━━━ Data to process

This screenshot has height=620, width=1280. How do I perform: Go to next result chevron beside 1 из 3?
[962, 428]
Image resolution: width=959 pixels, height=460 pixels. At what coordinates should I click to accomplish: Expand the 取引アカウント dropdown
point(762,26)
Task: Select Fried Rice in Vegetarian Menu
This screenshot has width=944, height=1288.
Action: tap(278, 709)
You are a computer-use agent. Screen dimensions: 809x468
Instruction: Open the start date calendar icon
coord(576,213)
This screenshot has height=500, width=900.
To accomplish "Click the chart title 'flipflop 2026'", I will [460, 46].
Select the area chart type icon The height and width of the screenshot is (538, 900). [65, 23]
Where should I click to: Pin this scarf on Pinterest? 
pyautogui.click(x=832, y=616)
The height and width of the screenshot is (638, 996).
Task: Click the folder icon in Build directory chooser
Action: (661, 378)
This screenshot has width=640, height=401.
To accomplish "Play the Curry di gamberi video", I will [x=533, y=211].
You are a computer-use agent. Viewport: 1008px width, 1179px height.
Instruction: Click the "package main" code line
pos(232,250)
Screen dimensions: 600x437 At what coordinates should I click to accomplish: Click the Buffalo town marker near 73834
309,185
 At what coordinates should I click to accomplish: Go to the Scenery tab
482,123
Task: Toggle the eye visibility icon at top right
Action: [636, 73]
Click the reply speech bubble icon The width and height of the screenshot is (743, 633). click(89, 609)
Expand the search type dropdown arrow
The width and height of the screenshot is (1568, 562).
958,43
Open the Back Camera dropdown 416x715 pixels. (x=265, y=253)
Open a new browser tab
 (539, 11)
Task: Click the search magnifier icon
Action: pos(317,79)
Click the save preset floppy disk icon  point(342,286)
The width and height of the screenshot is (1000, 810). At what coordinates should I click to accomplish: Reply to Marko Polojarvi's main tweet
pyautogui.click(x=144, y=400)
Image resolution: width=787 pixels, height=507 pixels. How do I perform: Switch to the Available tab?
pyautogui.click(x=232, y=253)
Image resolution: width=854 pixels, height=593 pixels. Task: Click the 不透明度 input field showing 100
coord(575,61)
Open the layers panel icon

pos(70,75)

━━━━━━

▶ _Exercise requirements_
State how many lines in the records above contain the string "Select", with case counting, and give only the number.

▶ _The response_
2